Recent research commissioned by the BPI suggested the UK is on the verge of an AI licensing boom, with more than 270 licensing agreements already signed globally between rights holders and AI companies.
MTUK said the backdrop has spawned a significant opportunity for British firms, but increases the risk that promising businesses are snapped up before they can scale domestically.
Its report found UK music tech investment has fallen sharply behind the US. In 2020, British investment equated to roughly 76 per cent of US music tech funding, but by 2025 the figure dropped to just 21 per cent.

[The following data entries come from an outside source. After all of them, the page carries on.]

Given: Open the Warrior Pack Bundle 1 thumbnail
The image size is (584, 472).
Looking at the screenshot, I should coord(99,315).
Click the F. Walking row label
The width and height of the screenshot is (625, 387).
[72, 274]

The Creative Industries Sector Plan aims to increase annual investment into the sector from £17bn to £31bn by 2035, while the British Business Bank has earmarked £4bn through its Industrial Strategy Growth Capital programme.
Creative industries minister Ian Murray said music technology had a “vital role to play” in driving growth and innovation.
“This report highlights both the potential of the sector in the UK, but also the challenges facing many of our pioneering organisations,” he said.
MTUK is calling on ministers to formally recognise music technology as a standalone category within government funding schemes and create dedicated investment vehicles to support scaling businesses.